[Data in this exercise Boundary: Start]

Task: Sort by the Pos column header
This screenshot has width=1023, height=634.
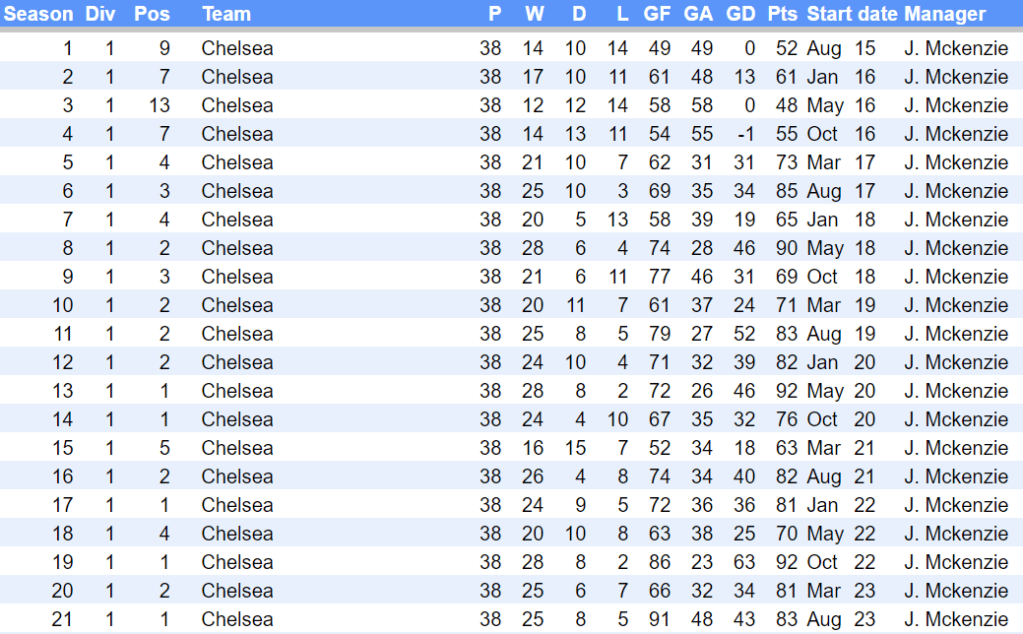Action: [x=151, y=14]
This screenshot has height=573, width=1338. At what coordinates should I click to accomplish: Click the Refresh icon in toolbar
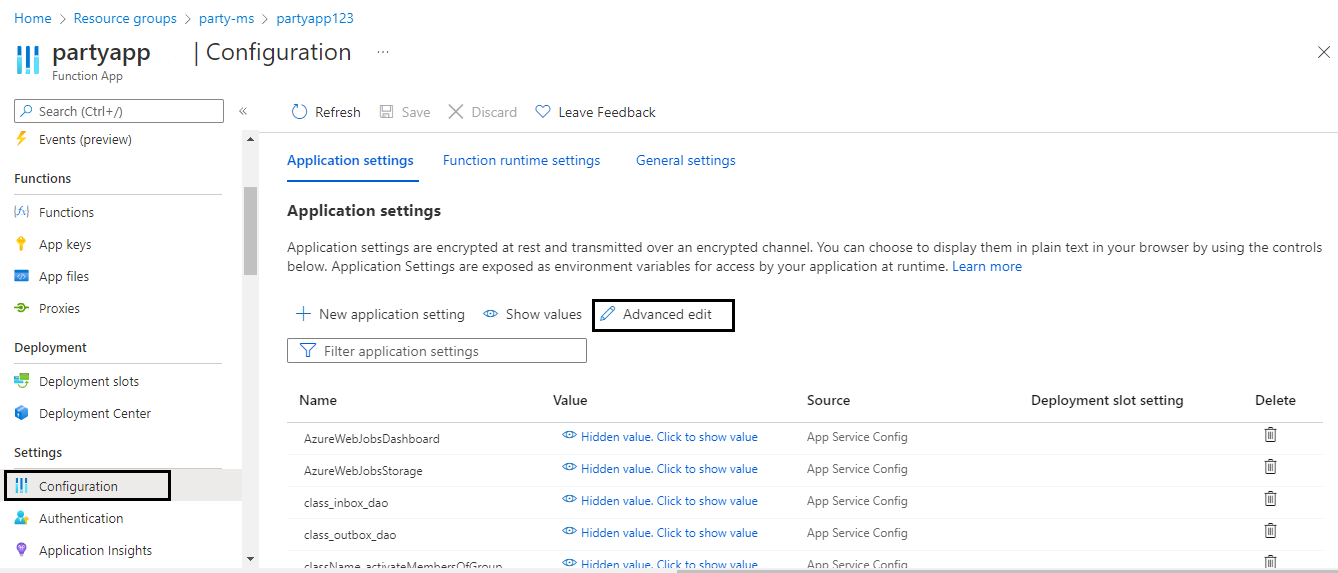299,112
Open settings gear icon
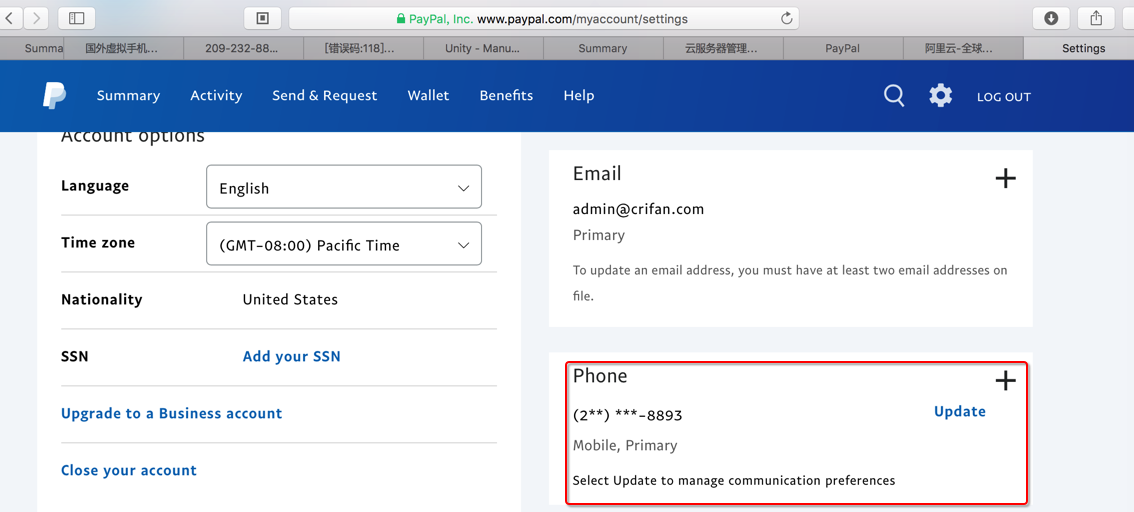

[Data in this exercise Boundary: End]

Type out the data above again exactly as written, minus the images.

Task: Sort by the Pos column header
This screenshot has width=1023, height=634.
Action: [x=151, y=14]
This screenshot has height=573, width=1338. At what coordinates should I click to accomplish: Click the Refresh icon in toolbar
299,112
Open settings gear icon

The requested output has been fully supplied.